## Work request
Only one span is wanted from the lines below: from the one with "1079x674 pixels." up to and including the one with "You are a GUI". Copy it exactly, without images.

## Recorded data

☆ ☆ ☆ ☆ ☆ ☆ ☆

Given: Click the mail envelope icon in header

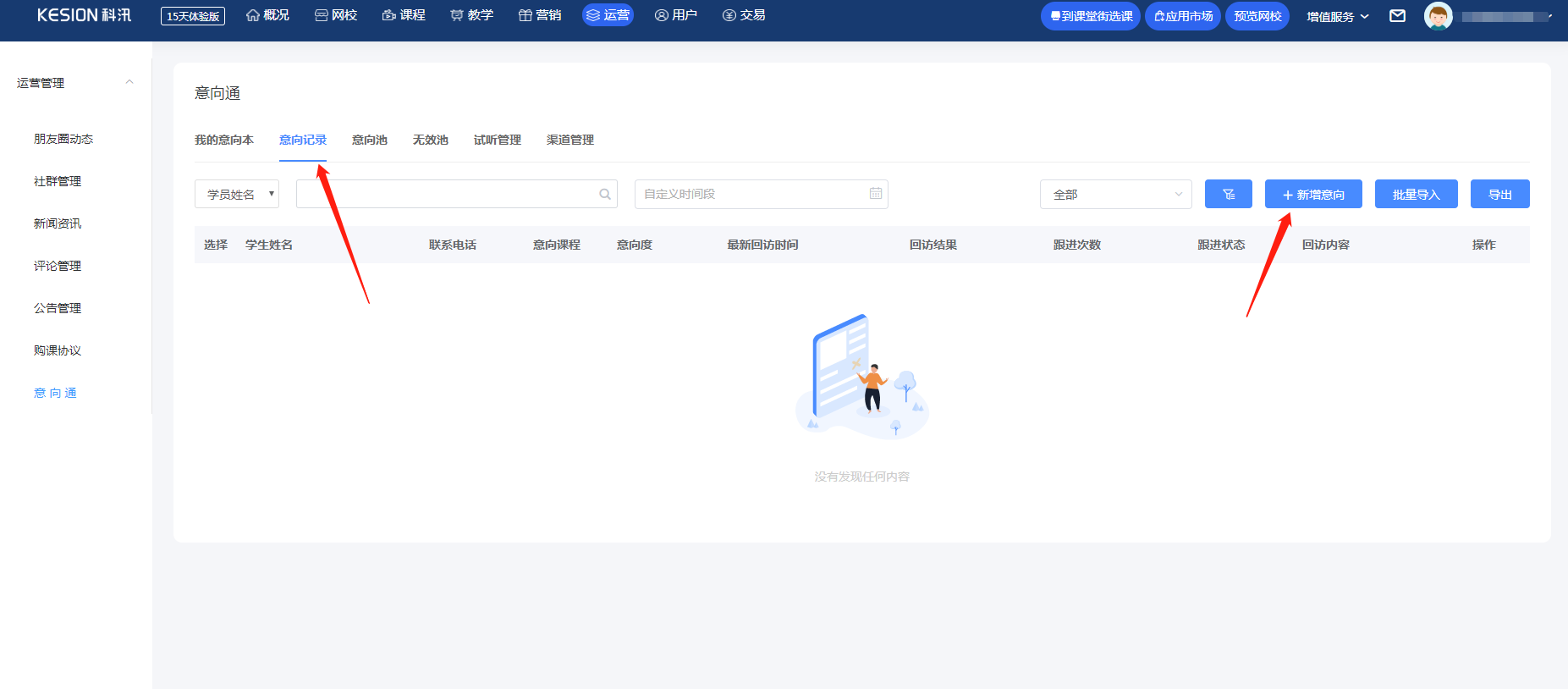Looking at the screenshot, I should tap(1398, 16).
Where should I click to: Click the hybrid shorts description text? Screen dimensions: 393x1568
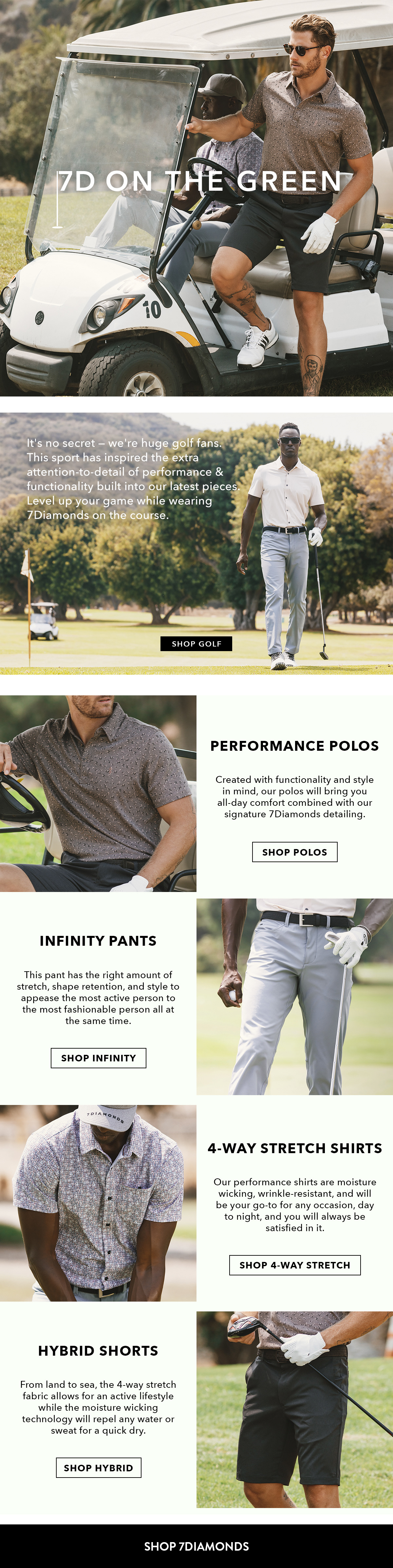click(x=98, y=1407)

☆ ☆ ☆ ☆ ☆ ☆ ☆

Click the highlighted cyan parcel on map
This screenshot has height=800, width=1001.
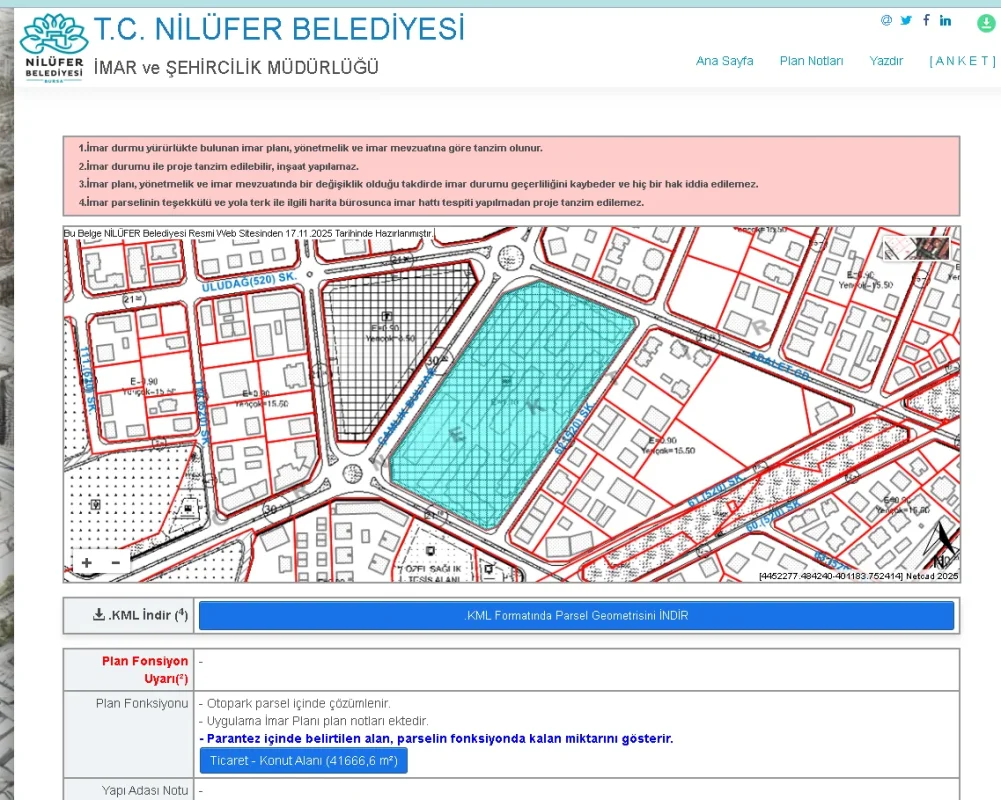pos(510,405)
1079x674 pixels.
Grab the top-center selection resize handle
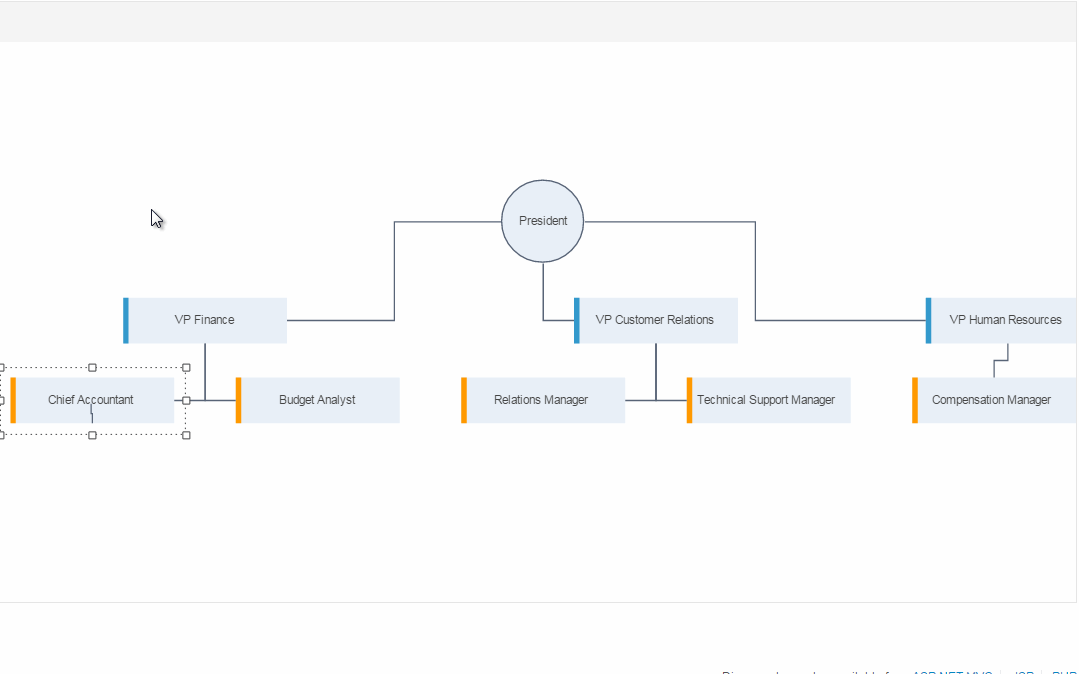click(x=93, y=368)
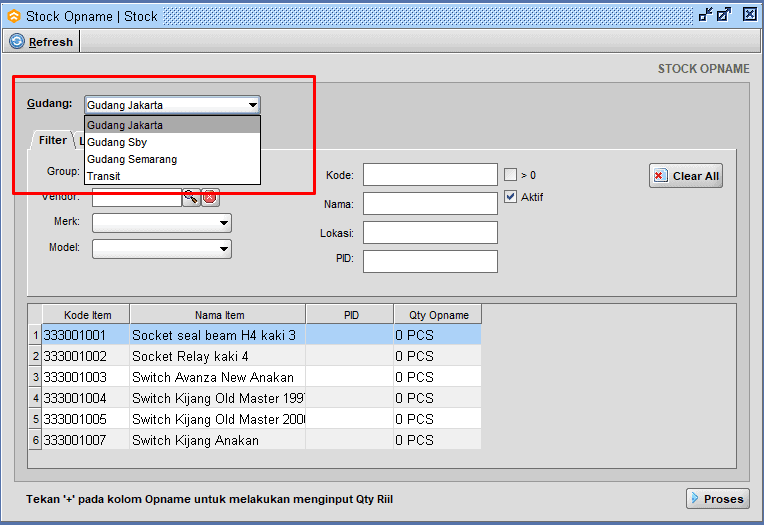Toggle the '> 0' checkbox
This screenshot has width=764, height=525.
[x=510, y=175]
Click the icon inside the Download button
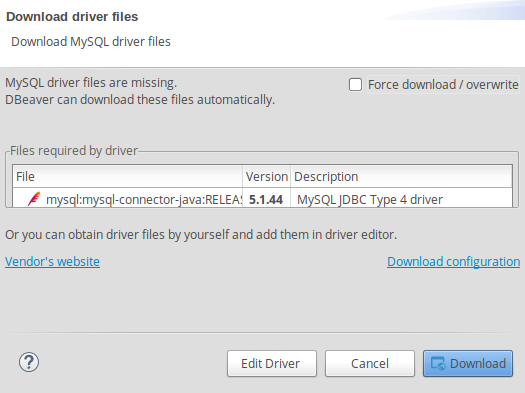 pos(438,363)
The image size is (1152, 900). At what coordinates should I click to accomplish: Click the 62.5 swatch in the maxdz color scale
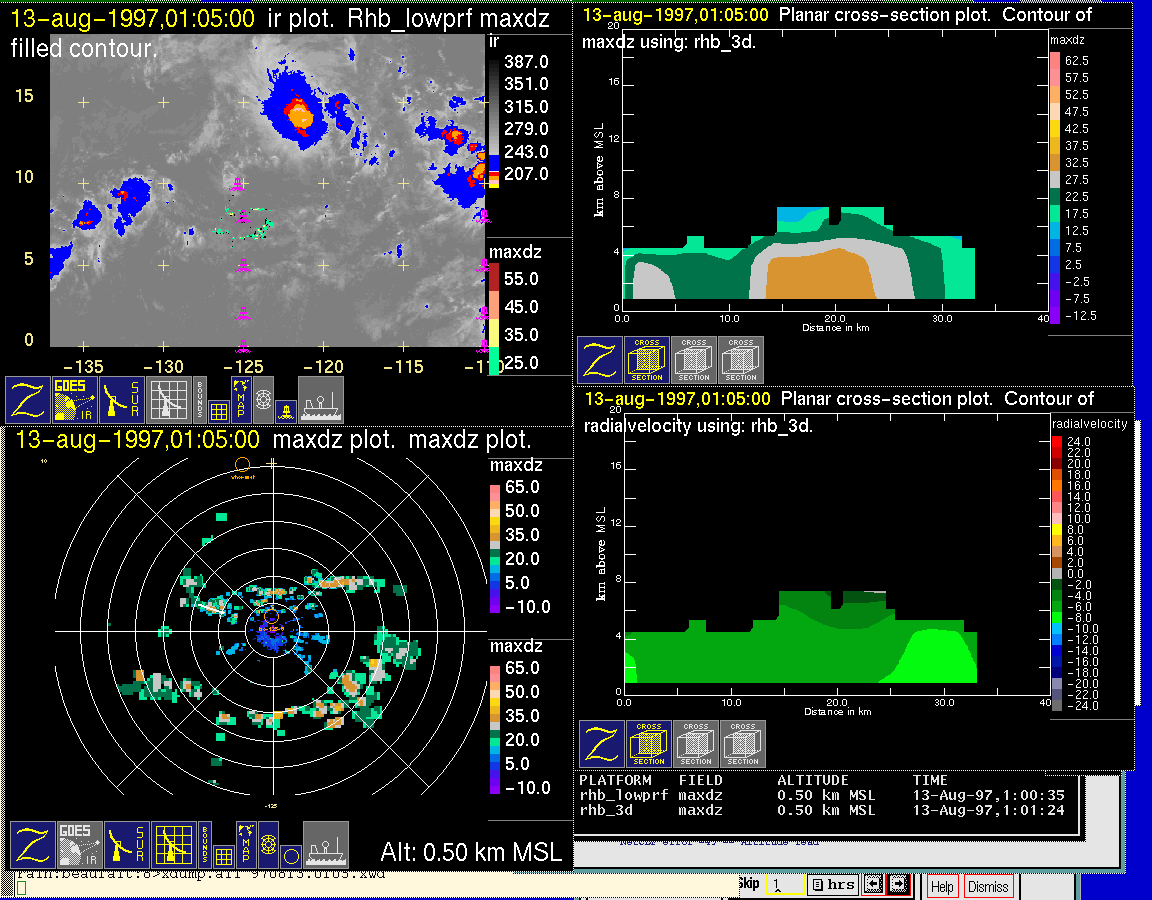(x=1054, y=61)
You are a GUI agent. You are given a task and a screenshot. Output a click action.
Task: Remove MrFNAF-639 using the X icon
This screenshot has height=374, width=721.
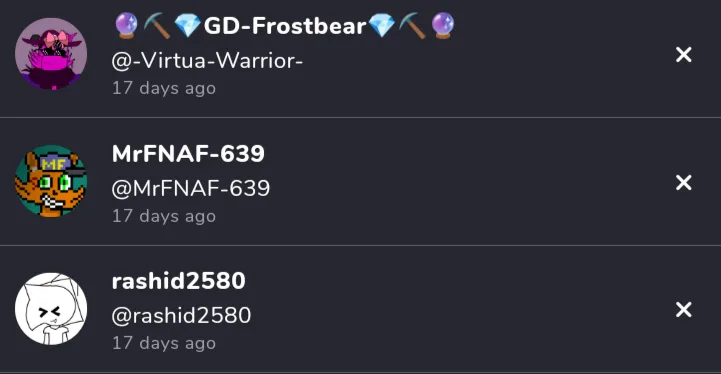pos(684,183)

☆ ☆ ☆ ☆ ☆ ☆ ☆

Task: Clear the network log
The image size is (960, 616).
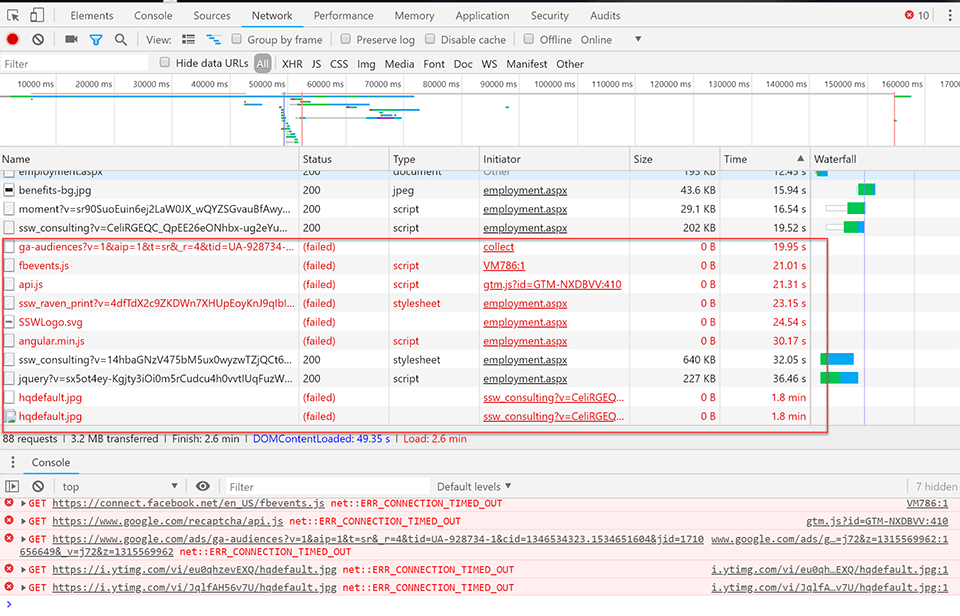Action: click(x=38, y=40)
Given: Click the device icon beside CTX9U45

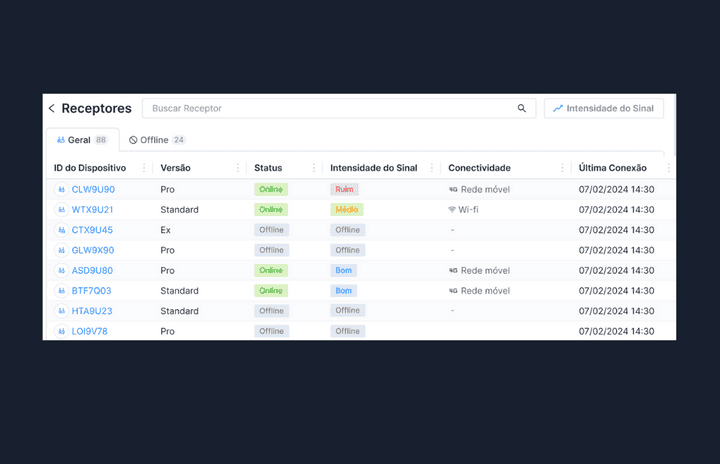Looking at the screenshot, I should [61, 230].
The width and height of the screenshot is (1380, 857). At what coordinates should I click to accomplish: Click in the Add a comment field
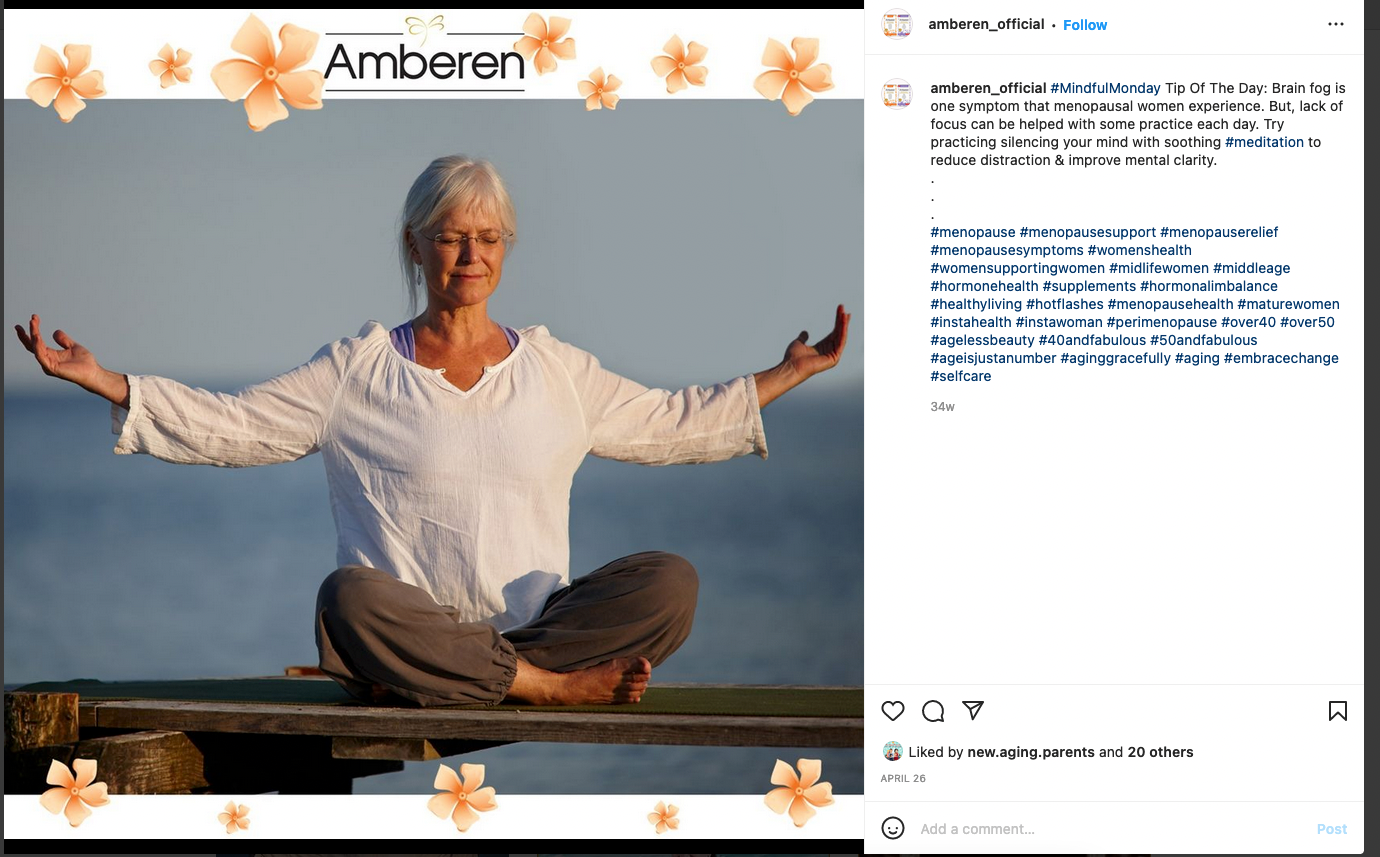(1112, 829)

☆ ☆ ☆ ☆ ☆ ☆ ☆

## Your response
1079x674 pixels.
Grab the top-center selection resize handle
click(x=93, y=368)
Toggle the '> 0' checkbox
This screenshot has width=764, height=525.
[x=510, y=175]
Click the icon inside the Download button
 pos(438,363)
The image size is (1152, 900). At what coordinates should I click to accomplish: Click the 62.5 swatch in the maxdz color scale
(x=1054, y=61)
You are a GUI agent. You are given a task and a screenshot. Output a click action.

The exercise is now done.